Aim of the exercise: Rewrite the records from the line containing "How do I perform: Click the Department" through the line containing "point(811,114)" as a Markdown table with two columns, Row and Line. Number each line and skip the blank ones.

Listed records:
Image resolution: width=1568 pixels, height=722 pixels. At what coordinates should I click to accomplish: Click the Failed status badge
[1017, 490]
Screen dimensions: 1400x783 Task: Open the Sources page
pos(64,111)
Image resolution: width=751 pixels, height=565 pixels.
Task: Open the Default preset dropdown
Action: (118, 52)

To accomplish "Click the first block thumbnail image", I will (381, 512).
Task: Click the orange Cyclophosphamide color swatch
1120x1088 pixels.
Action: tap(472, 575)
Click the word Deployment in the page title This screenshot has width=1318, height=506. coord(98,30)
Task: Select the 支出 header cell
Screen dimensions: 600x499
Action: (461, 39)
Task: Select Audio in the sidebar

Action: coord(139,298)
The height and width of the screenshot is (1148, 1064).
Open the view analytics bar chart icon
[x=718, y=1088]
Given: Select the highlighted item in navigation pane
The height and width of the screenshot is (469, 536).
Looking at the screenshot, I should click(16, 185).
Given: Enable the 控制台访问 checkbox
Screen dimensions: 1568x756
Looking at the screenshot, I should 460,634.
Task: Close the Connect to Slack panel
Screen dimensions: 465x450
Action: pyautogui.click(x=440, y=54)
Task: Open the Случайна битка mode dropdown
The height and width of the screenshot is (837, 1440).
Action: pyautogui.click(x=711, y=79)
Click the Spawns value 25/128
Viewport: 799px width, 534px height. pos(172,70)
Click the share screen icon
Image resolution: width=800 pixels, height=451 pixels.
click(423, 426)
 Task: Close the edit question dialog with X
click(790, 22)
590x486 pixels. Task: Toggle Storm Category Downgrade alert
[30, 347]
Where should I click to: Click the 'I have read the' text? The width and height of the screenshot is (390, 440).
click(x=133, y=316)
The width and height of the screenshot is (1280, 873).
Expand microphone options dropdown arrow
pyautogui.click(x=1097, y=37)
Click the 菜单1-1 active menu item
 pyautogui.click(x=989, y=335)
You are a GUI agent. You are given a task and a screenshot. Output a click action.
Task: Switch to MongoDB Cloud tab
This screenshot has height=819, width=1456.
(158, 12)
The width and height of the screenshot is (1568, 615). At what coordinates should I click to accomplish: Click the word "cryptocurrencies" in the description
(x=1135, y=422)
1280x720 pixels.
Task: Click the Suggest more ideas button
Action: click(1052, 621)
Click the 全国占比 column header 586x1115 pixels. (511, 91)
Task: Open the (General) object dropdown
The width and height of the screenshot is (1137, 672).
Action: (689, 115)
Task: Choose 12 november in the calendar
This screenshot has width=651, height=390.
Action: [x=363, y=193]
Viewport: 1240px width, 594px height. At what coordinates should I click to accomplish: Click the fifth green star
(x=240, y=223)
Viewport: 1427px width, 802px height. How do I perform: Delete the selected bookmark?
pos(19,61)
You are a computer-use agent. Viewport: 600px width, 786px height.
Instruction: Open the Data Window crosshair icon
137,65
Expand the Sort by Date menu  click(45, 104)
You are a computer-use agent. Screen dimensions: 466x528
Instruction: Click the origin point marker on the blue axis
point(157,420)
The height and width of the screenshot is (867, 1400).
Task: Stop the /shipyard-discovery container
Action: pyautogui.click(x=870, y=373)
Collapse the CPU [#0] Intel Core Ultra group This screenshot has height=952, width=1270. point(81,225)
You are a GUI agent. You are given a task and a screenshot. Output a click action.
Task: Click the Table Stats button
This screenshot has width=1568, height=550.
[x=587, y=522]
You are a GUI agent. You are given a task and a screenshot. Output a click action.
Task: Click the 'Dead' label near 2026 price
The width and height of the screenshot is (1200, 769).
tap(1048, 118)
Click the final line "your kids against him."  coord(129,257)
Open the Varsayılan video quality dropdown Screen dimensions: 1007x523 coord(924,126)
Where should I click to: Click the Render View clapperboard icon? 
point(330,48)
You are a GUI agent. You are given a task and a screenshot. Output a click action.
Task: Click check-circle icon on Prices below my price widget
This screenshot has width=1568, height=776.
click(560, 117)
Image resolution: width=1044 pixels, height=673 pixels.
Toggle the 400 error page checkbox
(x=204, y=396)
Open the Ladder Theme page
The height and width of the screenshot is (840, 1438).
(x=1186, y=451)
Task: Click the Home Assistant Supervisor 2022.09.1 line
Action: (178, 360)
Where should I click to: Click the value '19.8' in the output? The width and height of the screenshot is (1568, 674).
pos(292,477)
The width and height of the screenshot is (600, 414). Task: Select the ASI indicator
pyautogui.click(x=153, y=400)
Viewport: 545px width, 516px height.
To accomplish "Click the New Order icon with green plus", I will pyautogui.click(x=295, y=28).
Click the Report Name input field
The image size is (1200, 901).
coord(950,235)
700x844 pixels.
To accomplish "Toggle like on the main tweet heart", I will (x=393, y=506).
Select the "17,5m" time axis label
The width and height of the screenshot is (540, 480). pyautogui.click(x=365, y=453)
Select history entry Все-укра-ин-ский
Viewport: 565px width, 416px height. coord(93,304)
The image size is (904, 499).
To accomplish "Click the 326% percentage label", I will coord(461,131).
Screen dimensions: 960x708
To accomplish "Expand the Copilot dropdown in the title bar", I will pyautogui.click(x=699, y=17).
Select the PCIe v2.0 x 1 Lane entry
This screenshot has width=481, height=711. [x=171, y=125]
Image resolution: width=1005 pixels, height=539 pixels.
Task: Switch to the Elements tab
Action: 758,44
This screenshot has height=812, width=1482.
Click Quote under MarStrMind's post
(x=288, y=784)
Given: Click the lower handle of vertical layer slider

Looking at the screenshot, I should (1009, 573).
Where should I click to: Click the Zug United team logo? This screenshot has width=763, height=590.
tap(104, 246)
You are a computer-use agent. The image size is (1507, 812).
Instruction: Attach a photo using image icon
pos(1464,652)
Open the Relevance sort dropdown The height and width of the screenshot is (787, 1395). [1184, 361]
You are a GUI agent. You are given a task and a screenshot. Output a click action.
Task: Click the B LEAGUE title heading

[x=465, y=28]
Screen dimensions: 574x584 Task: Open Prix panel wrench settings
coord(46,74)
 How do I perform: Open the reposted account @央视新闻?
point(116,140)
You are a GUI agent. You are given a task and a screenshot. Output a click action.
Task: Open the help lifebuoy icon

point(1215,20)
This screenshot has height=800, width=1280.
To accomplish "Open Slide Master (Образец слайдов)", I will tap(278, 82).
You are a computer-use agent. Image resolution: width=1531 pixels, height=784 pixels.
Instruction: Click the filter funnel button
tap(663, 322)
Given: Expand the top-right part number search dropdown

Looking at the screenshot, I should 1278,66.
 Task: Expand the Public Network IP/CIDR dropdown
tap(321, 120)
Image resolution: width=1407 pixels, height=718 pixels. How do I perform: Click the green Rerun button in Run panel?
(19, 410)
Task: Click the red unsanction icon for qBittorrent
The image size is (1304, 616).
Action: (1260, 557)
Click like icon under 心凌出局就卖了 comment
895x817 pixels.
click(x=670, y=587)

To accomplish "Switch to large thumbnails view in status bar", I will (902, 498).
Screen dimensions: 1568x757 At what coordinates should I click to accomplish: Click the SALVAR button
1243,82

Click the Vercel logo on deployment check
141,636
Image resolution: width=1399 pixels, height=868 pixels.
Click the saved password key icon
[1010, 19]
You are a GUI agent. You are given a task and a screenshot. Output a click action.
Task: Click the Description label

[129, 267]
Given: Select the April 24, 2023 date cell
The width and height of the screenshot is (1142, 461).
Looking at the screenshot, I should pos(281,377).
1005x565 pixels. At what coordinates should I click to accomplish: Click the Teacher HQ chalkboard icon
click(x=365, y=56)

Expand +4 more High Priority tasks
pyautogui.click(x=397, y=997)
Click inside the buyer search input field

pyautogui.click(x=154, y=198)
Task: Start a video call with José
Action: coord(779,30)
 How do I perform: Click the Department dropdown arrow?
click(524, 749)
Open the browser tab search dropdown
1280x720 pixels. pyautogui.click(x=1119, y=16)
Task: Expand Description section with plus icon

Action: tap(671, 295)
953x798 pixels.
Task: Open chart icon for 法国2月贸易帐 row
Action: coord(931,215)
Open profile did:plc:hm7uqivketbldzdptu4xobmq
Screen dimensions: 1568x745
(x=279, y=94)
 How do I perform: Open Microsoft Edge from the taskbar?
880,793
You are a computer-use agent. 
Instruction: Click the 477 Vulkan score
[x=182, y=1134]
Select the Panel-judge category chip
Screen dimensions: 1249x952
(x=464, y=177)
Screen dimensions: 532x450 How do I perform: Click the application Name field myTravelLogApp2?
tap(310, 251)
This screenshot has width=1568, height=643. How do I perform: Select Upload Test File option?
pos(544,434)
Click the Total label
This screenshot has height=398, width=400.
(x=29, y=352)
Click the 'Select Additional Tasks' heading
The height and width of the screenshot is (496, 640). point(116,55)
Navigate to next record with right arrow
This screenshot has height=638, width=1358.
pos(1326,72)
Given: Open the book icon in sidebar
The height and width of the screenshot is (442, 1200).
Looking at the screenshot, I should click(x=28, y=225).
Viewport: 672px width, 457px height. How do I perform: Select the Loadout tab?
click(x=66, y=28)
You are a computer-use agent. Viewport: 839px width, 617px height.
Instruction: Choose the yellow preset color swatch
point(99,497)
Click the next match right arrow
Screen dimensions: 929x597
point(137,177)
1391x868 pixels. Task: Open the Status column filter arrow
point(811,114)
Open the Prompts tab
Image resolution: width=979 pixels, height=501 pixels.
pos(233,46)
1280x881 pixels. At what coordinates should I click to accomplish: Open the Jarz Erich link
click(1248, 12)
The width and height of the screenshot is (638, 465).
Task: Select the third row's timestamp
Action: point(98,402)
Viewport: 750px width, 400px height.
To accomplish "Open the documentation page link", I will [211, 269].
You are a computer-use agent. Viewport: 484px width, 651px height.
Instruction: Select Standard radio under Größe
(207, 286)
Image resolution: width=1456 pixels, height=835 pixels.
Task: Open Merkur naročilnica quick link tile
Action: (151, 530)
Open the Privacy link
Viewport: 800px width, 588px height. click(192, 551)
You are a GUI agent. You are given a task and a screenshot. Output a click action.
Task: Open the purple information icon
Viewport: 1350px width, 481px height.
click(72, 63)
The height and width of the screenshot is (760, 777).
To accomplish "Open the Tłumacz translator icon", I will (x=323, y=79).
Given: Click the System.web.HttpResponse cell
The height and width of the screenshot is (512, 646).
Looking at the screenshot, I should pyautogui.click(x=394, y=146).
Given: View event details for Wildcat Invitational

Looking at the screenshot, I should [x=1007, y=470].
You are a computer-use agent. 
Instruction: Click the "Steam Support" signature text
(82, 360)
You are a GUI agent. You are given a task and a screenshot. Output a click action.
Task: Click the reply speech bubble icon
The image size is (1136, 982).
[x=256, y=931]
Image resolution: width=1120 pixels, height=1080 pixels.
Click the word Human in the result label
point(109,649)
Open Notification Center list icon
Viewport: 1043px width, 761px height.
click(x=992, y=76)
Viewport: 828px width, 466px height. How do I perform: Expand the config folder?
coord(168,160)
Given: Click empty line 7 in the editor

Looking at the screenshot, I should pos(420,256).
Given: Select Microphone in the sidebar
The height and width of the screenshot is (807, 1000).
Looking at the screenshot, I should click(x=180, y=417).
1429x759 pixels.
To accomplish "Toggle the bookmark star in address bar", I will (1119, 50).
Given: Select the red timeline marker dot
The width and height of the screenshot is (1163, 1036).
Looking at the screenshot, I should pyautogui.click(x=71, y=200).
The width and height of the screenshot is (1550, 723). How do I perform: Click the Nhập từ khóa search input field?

Answer to the task:
| Row | Line |
|---|---|
| 1 |  How do I perform: Click the Department dropdown arrow? |
| 2 | click(524, 749) |
| 3 | Open the browser tab search dropdown |
| 4 | 1280x720 pixels. pyautogui.click(x=1119, y=16) |
| 5 | Task: Expand Description section with plus icon |
| 6 | Action: tap(671, 295) |
| 7 | 953x798 pixels. |
| 8 | Task: Open chart icon for 法国2月贸易帐 row |
| 9 | Action: coord(931,215) |
| 10 | Open profile did:plc:hm7uqivketbldzdptu4xobmq |
| 11 | Screen dimensions: 1568x745 |
| 12 | (x=279, y=94) |
| 13 |  How do I perform: Open Microsoft Edge from the taskbar? |
| 14 | 880,793 |
| 15 | You are a computer-use agent.  |
| 16 | Instruction: Click the 477 Vulkan score |
| 17 | [x=182, y=1134] |
| 18 | Select the Panel-judge category chip |
| 19 | Screen dimensions: 1249x952 |
| 20 | (x=464, y=177) |
| 21 | Screen dimensions: 532x450 How do I perform: Click the application Name field myTravelLogApp2? |
| 22 | tap(310, 251) |
| 23 | This screenshot has width=1568, height=643. How do I perform: Select Upload Test File option? |
| 24 | pos(544,434) |
| 25 | Click the Total label |
| 26 | This screenshot has height=398, width=400. |
| 27 | (x=29, y=352) |
| 28 | Click the 'Select Additional Tasks' heading |
| 29 | The height and width of the screenshot is (496, 640). point(116,55) |
| 30 | Navigate to next record with right arrow |
| 31 | This screenshot has height=638, width=1358. |
| 32 | pos(1326,72) |
| 33 | Given: Open the book icon in sidebar |
| 34 | The height and width of the screenshot is (442, 1200). |
| 35 | Looking at the screenshot, I should click(x=28, y=225). |
| 36 | Viewport: 672px width, 457px height. How do I perform: Select the Loadout tab? |
| 37 | click(x=66, y=28) |
| 38 | You are a computer-use agent. Viewport: 839px width, 617px height. |
| 39 | Instruction: Choose the yellow preset color swatch |
| 40 | point(99,497) |
| 41 | Click the next match right arrow |
| 42 | Screen dimensions: 929x597 |
| 43 | point(137,177) |
| 44 | 1391x868 pixels. Task: Open the Status column filter arrow |
| 45 | point(811,114) |